En el caso de la planta de producción de acero de Tuta, existen además otros elementos que ayudan a cuidar el medio ambiente y a ser responsables socialmente. Por ejemplo, cuentan con detectores de material radioactivo en el sistema de chatarrización para que cualquier elemento que tenga esta especificación sea retirado y desechado en lugares especiales. Ya que si se funde con otros materiales puede generar unos gases dañinos que contaminan todo el ambiente y lo convierten en un espacio radioactivo. O por el contrario pueden crearse baras de acero con este tipo de fenómeno físico.
La fundición de chatarra genera humos peligrosos que pueden ser ingeridos por el ser humano. Por eso, esta planta también utiliza sistemas de succión que filtra el aire para que salga limpio por una chimenea .

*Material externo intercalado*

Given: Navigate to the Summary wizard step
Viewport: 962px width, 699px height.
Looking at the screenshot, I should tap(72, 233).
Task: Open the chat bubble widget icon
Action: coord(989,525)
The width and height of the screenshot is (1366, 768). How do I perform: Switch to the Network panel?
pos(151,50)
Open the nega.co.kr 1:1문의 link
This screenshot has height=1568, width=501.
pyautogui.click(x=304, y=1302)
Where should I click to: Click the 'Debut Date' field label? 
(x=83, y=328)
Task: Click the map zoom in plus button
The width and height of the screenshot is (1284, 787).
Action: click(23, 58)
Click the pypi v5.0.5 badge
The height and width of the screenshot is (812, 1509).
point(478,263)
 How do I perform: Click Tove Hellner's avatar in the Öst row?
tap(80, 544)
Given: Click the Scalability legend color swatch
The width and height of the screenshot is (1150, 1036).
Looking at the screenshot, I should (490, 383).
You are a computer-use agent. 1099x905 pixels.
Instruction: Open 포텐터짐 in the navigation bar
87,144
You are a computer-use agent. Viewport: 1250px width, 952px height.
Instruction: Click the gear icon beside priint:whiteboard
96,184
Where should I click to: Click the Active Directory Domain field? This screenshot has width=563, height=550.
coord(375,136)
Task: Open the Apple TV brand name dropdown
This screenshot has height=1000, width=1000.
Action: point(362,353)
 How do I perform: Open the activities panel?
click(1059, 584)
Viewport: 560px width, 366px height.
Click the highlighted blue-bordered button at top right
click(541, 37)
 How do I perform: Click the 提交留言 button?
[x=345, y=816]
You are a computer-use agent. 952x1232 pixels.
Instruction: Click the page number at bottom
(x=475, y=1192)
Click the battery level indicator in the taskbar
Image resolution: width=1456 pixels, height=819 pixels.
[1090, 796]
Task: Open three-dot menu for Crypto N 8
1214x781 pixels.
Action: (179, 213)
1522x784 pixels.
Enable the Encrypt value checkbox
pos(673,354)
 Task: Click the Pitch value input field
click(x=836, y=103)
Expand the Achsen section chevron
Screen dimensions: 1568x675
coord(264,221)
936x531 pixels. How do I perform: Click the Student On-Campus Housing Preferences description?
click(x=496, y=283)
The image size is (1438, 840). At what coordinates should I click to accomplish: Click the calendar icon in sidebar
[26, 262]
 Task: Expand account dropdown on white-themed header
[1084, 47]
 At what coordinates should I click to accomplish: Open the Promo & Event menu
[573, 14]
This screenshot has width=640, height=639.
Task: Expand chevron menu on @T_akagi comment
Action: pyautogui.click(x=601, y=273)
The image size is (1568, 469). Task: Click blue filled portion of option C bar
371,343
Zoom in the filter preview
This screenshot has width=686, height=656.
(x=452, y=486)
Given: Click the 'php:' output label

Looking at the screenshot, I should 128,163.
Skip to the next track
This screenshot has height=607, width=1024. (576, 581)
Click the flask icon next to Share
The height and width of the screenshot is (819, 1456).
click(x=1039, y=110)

Así mismo, los residuos sólidos o escoria negra que se produce en el proceso de fundición de la chatarra son recolectados y reciben un tratamiento especial para poder volver a ser reutilizado en bases de carreteras o para reemplazar gravas. De esta manera, todo el proceso se convierte en un sistema de reutilización de material y en dismininución de desechos.
Finalmente, para tener un método de seguridad completo, todos los empleados en una planta industrial deben hacer uso del casco, guantes, gafas, overol y protector de oídos. Mientras que a las máquinas se les debe realizar su respectivo mantenimiento predictivo y correctivo, con el fin de que funcionen correctamente y no generen pérdidas por daños o paros no programados en la producción.